Sensorineural Hearing Loss Teaching Strategies

Instructor: Artem Cheprasov
In this lesson, you will learn the definition of sensorineural hearing loss. Then you will learn some important teaching strategies for children with sensorineural hearing loss.

What Is Sensorineural Hearing Loss?

If you like to blast music in your car or go to loud nightclubs, you may want to think twice. Loud noises like this can damage your ear and lead to sensorineural hearing loss. This is a form of hearing loss caused by a problem in the inner ear, the brain, or the nerve that connects the brain to the inner ear. It is often difficult to tell if the hairs in the cochlea (inner ear) are damaged, or if it is nerve damage, hence the name sensorineural.

But sensorineural hearing loss doesn't have to be caused solely by loud music. Some people are unfortunately born with this type of hearing loss or acquire it for other reasons, like injury, early or later on in life. It is the most common type of permanent hearing loss and cannot be surgically corrected.

While many people are over the age of 60 when they experience sensorineural hearing loss, there are young people affected by it as well. In fact, some of these people may be your students. As a result of their limited hearing, you may need to employ special considerations in order to create the best learning environment for them. Let's take a look at some strategies for teaching a child (or adult) with sensorineural hearing loss.


Have you ever had a hard time concentrating because of the drip of a faucet or buzz of a fly? Now imagine those noise are consistent and impeding your ability to actually hear. This is what people with sensorineural hearing loss experience. One thing to consider in your classroom is the presence of background noise that may interfere with or obstruct the child's ability to learn properly.
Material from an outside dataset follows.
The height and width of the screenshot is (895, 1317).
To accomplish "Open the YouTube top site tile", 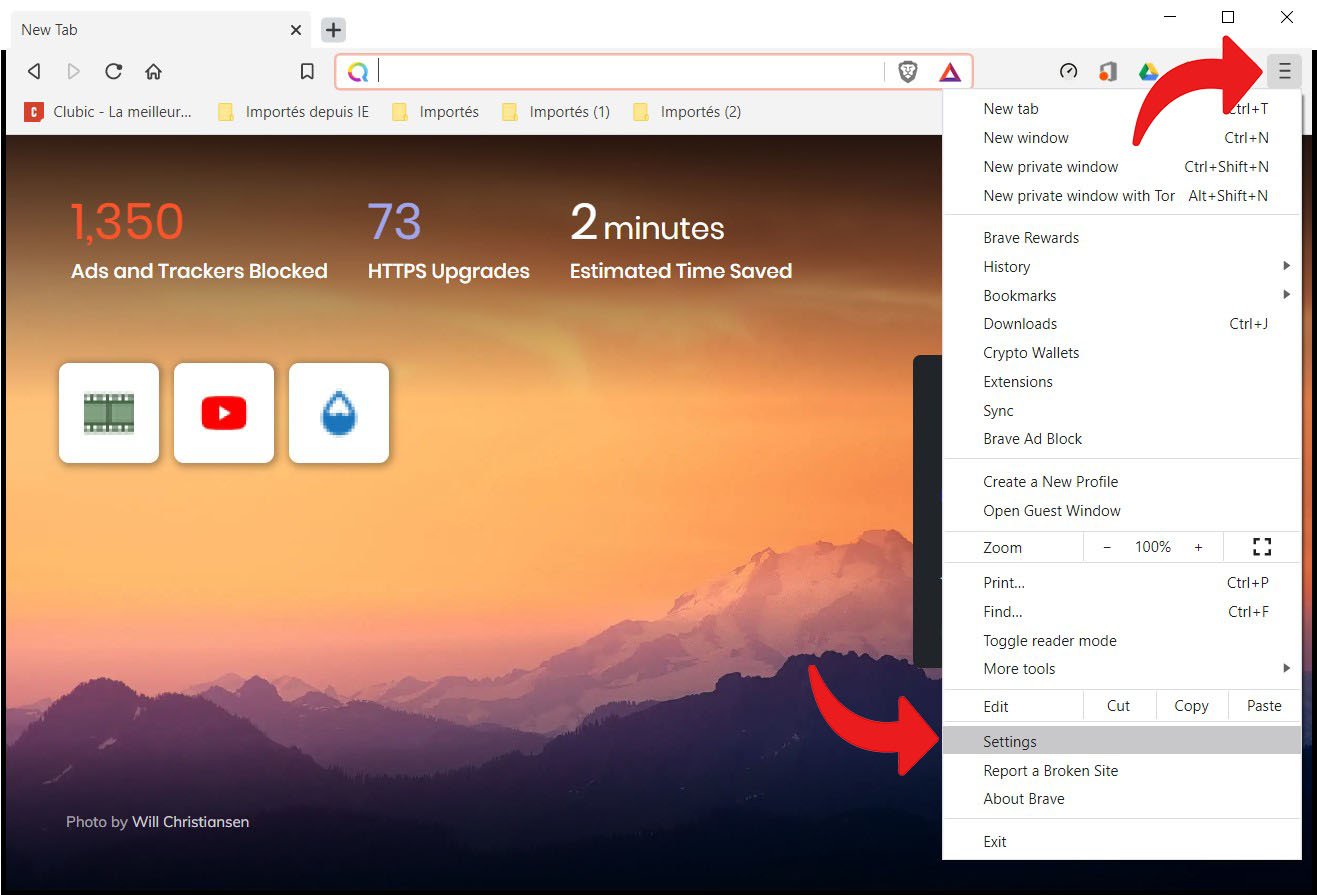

This could be something like highway traffic noise coming from a nearby freeway, a ventilation system within the classroom, or the chatter of other kids during a group activity.

In order to improve a child's learning experience with respect to acoustics, seat them away from sources of noise like windows or heating systems. Seat the child with hearing loss as closely as possible to the speaker as well. In some instances, this may not be enough. A room switch may be in order too, perhaps, a different side of the building that is away from the highway. Or, rooms may need to be modified by the school to minimize noise or to absorb as much background noise as possible. Modifications for this could include using carpeting instead of hard floors or using special acoustic ceiling tiles.

Classroom Strategies

There are other things that can be done within the classroom to help improve the child's learning experience. When arranging a classroom to better suit a hearing impaired child, place the seating arrangement in a circular or horseshoe shape so that the child can see everyone. If this is not possible, then reserve the front rows for students who are hard of hearing and/or their interpreters.

Ensure everyone has to raise their hand prior to speaking so the child can divert their attention to the speaker with a visual cue (especially when the desks are arranged in a circle). But the child may not always spot the other students speaking. This is why it's important that you repeat any comments or questions other students have made. When speaking for any reason, make sure you are always facing the class and not the class board.

If you will be giving out any instructions, keep them brief and clear. If you're going to repeat something, repeat exactly, and do not paraphrase. Additionally, try to take the time to review and summarize prior information periodically. It may be helpful to give your hearing impaired students written instructions as well.